WORK TO BE COMPLETED: Scan the listing below for the word "Given", then copy each line that has it.

Segment Start: RECORDS FOR PROCESSING

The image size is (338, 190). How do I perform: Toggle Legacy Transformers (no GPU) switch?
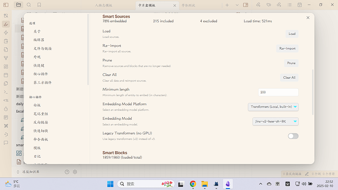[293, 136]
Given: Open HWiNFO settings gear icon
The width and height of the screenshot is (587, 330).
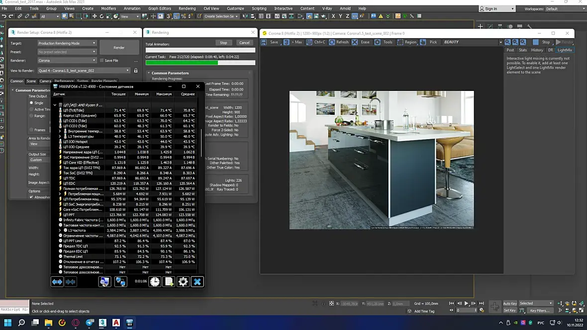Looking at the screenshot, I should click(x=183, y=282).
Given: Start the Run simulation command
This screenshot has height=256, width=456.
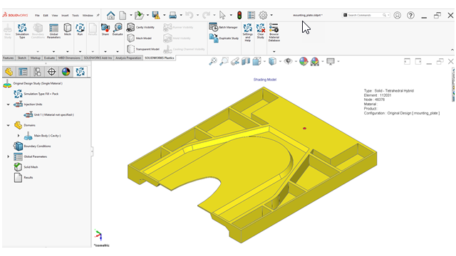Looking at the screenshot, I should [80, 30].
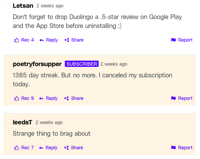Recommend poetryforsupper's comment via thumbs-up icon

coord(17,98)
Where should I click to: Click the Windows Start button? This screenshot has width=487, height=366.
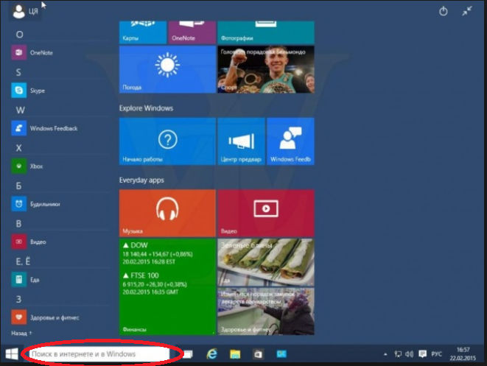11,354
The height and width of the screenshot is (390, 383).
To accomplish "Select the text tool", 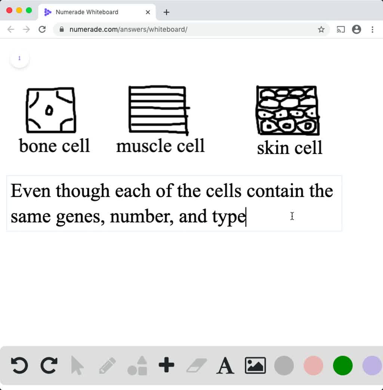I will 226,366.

Segment End: RECORDS FOR PROCESSING
Segment Start: RECORDS FOR PROCESSING

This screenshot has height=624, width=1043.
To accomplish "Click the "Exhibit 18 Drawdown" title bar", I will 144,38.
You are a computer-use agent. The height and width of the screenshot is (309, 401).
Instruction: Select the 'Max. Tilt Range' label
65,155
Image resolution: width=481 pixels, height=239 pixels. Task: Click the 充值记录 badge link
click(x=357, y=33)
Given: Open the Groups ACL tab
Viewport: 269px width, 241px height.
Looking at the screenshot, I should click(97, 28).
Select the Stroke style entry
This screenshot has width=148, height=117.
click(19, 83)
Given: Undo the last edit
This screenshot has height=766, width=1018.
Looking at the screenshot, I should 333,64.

Segment End: RECORDS FOR PROCESSING
Segment Start: RECORDS FOR PROCESSING

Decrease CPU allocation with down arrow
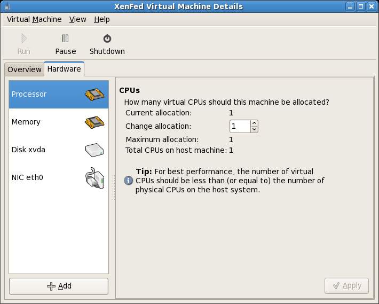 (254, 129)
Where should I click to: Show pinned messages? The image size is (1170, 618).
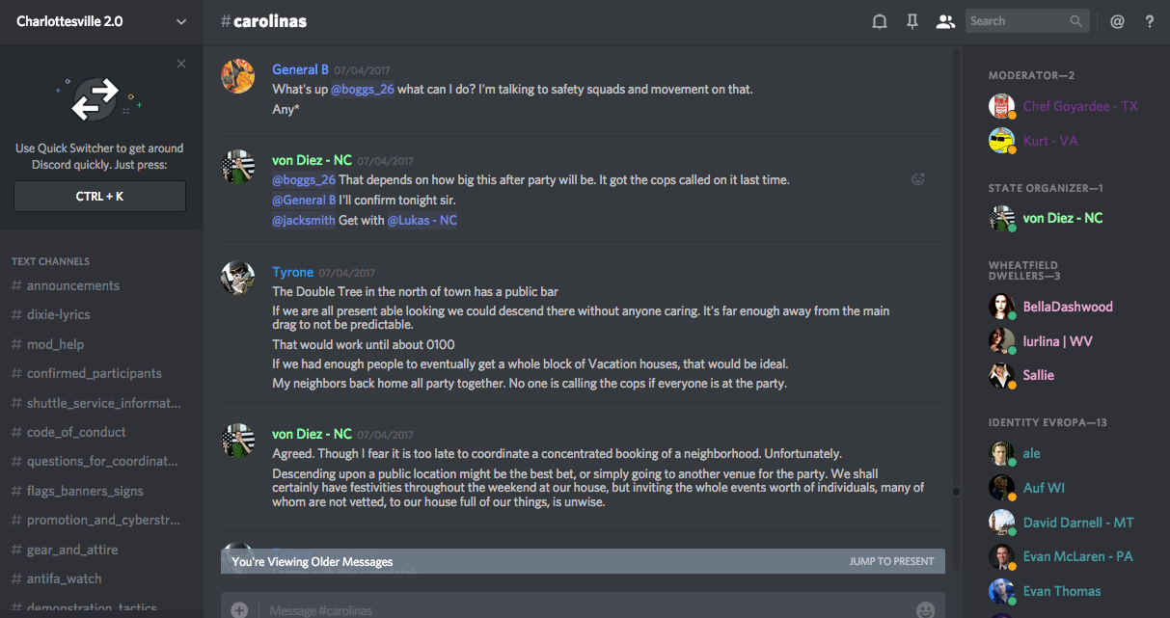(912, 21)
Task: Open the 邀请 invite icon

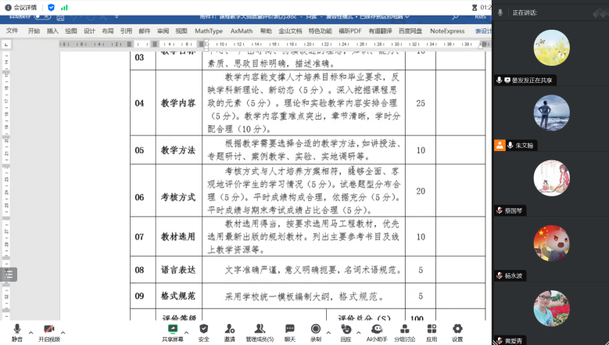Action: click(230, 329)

Segment End: RECORDS FOR PROCESSING

OUTPUT FOR THIS EXERCISE:
Given: Open HWiNFO settings gear icon
Given: Start the Run simulation command
Given: Open the Groups ACL tab
Given: Undo the last edit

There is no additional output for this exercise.